__PROBLEM DETAILS__:
Each line of the records containing "showing" is to be copied out and returned.

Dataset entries
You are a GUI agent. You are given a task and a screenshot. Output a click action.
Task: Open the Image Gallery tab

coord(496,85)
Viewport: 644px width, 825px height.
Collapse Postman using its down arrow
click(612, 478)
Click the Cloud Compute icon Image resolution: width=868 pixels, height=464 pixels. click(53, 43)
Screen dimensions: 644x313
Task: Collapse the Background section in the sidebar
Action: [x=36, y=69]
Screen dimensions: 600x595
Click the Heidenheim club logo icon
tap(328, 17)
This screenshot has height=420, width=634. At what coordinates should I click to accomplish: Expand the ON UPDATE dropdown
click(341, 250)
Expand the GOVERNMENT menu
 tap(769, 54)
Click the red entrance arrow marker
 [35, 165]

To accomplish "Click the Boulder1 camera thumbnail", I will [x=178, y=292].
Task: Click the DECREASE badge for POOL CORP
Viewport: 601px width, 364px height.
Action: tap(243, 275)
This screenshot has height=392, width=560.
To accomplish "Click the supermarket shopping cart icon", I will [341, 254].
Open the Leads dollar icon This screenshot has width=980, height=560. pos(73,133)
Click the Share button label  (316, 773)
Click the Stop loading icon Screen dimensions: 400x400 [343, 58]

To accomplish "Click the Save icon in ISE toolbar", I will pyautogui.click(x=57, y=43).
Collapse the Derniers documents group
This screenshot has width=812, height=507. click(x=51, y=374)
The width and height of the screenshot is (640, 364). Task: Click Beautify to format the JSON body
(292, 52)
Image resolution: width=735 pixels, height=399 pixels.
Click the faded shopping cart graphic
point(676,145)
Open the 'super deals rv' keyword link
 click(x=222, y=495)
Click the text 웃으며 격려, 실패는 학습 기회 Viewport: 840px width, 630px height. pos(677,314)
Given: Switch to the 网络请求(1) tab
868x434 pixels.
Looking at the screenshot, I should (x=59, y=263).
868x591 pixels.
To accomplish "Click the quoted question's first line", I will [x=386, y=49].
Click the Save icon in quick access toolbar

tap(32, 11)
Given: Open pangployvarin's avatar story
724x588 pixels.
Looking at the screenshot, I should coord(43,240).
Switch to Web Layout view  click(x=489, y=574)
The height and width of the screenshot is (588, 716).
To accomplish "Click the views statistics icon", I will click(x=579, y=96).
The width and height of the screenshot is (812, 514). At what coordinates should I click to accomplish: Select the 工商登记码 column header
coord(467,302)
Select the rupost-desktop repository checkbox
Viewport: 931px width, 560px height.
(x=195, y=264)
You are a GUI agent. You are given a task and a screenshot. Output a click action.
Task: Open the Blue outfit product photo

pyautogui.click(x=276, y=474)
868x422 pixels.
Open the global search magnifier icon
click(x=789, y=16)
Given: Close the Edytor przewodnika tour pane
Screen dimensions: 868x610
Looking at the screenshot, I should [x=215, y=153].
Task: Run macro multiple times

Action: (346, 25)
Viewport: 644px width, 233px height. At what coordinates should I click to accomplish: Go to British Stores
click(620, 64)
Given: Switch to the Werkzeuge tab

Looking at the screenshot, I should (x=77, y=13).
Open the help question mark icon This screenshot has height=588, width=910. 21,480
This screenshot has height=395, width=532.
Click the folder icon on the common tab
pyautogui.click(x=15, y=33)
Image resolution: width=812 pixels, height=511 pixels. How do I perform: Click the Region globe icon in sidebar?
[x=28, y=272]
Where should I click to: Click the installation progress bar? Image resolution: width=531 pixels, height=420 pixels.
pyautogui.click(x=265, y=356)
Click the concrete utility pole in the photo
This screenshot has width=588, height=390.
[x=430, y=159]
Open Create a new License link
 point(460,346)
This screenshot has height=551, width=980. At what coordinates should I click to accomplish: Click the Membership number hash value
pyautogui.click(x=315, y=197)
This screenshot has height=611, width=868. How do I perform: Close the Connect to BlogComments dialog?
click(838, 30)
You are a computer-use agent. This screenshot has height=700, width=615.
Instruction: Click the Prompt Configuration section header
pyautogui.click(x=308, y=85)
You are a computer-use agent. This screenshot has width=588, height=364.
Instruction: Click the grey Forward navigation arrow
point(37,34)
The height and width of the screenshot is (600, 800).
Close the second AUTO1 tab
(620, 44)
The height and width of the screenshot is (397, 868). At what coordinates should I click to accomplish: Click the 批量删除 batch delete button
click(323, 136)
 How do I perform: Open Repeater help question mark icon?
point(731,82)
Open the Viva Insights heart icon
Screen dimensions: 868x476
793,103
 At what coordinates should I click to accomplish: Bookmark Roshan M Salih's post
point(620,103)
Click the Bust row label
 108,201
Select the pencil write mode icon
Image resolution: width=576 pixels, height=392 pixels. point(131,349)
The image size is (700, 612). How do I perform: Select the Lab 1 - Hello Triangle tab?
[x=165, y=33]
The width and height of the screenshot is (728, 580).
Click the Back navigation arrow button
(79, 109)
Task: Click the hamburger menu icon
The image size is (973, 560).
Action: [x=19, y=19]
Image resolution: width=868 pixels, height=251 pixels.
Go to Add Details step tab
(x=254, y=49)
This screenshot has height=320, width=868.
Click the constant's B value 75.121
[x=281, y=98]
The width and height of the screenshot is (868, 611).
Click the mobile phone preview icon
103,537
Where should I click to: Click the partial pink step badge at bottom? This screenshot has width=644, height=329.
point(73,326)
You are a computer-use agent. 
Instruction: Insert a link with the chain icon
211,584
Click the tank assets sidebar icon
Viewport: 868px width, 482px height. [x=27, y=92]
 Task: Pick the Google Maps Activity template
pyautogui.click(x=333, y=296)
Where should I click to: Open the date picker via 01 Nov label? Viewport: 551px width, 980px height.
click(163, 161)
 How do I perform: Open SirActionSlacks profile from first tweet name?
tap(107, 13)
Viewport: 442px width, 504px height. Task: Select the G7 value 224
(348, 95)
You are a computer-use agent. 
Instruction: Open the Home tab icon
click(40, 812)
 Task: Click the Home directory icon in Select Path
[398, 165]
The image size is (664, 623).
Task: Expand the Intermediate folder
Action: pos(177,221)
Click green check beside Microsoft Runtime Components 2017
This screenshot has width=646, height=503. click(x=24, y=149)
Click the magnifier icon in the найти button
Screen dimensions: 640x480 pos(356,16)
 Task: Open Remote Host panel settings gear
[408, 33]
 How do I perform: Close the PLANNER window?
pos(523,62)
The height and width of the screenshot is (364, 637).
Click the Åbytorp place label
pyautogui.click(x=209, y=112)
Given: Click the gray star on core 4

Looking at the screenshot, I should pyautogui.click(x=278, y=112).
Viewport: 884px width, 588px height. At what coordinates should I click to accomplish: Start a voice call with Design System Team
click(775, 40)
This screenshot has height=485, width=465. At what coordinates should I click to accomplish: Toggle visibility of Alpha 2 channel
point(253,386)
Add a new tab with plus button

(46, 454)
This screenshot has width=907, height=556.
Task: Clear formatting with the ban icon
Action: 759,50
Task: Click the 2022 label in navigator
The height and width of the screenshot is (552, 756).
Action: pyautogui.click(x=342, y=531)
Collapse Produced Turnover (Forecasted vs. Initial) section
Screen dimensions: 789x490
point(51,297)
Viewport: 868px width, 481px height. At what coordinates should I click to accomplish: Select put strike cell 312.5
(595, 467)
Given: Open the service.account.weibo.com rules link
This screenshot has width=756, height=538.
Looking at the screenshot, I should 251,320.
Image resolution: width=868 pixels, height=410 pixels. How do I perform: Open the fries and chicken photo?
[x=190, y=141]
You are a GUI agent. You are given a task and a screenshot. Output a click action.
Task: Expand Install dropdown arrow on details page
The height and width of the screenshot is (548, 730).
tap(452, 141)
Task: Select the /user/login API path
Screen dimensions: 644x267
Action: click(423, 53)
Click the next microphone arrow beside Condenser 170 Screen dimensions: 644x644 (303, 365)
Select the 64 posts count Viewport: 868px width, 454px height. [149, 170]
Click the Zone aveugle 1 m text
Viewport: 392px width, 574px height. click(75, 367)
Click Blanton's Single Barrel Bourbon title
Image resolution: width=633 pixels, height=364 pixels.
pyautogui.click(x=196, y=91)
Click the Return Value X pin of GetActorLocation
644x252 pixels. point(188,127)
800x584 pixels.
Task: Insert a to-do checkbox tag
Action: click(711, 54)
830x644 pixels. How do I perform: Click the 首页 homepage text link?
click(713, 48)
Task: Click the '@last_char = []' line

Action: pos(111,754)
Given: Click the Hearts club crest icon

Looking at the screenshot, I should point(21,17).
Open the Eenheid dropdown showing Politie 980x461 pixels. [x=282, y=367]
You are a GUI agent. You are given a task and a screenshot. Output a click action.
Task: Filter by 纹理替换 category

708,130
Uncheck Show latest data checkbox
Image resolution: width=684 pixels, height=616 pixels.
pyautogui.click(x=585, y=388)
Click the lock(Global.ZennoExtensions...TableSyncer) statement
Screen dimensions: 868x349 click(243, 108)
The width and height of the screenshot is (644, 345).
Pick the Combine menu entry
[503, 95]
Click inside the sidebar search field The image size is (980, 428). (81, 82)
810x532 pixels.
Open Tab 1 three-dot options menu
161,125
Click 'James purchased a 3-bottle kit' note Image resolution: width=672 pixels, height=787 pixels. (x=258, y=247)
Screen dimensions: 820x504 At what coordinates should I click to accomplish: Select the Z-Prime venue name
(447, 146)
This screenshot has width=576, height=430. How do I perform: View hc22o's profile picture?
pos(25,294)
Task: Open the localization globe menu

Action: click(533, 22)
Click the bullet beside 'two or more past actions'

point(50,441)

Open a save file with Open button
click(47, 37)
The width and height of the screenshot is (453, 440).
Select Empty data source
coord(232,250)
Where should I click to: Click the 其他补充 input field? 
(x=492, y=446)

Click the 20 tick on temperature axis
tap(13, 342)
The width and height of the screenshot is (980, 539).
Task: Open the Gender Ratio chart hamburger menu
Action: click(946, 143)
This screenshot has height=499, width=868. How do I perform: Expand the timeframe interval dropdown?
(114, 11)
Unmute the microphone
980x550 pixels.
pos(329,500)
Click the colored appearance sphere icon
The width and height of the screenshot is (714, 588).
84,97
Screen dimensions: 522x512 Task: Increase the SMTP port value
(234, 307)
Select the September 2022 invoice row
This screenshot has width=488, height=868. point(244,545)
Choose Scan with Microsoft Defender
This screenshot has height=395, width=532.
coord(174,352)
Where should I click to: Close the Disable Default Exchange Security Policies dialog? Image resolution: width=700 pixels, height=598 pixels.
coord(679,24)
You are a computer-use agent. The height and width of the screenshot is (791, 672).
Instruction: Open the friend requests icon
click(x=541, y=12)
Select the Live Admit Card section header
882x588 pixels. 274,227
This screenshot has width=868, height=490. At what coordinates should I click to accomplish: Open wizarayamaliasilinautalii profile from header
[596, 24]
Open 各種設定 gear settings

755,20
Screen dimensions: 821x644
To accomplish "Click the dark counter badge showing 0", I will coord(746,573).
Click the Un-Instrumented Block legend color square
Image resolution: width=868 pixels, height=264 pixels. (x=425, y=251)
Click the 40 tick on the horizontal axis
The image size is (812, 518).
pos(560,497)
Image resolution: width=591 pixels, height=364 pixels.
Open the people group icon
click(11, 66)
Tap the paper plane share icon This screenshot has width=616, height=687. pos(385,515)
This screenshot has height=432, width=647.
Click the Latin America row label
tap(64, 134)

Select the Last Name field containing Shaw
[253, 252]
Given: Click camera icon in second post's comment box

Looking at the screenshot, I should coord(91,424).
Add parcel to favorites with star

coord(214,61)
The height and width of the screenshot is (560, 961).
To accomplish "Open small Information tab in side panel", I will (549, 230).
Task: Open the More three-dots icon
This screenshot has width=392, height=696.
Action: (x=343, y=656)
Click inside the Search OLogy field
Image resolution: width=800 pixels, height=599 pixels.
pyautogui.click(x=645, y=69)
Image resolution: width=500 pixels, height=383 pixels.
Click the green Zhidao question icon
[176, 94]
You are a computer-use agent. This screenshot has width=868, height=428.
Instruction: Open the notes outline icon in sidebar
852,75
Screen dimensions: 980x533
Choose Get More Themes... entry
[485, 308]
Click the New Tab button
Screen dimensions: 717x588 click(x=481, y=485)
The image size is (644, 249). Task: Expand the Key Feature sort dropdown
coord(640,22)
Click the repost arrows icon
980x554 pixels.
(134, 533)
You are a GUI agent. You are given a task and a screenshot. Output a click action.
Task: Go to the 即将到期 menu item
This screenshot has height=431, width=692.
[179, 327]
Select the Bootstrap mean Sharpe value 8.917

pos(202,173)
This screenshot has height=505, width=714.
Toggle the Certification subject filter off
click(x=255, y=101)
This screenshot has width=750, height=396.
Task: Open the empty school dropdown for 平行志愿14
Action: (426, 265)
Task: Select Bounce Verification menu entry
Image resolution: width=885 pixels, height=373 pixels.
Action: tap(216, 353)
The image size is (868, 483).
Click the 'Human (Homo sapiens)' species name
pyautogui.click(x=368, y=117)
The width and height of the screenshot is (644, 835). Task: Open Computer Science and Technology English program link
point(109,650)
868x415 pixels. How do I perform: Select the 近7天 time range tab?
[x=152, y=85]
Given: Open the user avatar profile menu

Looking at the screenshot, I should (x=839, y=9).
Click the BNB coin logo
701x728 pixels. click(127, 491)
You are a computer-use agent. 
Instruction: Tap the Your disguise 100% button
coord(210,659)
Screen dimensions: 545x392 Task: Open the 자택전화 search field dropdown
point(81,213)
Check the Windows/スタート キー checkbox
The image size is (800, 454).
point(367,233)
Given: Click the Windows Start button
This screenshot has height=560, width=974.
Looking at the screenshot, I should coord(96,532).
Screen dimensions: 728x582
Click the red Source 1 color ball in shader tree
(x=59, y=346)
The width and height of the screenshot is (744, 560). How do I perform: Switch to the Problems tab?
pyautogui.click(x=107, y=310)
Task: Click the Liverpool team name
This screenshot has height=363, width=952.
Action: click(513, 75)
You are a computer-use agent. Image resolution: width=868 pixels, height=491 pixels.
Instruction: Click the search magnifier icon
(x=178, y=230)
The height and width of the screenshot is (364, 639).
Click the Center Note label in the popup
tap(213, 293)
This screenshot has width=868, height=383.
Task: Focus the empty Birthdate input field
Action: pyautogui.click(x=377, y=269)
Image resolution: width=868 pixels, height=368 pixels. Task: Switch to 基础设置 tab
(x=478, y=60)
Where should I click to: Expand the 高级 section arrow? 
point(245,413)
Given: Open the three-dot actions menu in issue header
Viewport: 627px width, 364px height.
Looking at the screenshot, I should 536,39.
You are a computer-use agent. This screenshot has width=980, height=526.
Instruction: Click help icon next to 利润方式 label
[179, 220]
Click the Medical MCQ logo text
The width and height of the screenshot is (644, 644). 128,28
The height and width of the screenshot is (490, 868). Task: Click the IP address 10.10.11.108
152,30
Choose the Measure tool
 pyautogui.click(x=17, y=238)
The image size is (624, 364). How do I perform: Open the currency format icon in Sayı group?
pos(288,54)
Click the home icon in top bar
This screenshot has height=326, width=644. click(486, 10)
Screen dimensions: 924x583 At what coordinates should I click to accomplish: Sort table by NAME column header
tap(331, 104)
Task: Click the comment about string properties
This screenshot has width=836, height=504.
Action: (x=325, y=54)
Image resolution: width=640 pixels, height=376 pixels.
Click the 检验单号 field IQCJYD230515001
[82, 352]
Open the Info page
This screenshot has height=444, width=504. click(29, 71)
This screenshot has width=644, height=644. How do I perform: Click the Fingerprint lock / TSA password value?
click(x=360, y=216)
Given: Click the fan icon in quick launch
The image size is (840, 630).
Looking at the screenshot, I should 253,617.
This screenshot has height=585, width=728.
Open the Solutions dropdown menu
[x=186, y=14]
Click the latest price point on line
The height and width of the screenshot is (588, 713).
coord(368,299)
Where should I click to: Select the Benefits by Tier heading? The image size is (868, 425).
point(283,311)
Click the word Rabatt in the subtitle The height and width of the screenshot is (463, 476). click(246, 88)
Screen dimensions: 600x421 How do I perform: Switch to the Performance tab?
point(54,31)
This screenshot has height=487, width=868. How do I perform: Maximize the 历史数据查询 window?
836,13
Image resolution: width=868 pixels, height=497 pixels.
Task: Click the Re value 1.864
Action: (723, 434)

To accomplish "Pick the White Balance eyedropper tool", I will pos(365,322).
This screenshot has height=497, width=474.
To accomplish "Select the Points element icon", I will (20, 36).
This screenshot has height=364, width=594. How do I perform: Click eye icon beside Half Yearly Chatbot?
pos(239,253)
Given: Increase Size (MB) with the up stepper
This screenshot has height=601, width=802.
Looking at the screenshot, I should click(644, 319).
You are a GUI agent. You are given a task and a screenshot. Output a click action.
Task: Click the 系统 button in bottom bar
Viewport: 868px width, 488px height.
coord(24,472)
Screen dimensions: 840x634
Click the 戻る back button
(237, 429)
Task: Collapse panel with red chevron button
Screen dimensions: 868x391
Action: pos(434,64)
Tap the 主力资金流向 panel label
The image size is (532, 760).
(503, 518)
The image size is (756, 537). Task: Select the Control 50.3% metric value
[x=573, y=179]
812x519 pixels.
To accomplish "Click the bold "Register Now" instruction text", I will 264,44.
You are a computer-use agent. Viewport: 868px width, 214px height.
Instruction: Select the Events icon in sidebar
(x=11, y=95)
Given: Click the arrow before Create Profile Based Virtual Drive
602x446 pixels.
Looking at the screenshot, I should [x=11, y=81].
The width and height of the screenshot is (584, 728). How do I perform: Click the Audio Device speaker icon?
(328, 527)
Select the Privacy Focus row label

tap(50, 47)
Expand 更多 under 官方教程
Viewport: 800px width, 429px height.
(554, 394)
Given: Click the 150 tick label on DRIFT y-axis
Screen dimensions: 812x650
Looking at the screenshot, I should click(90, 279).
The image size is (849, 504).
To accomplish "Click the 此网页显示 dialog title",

__ANSWER FOR THE TASK__:
Open the Eenheid dropdown showing Politie 980x461 pixels. [x=282, y=367]
To accomplish "Click the dark counter badge showing 0", I will coord(746,573).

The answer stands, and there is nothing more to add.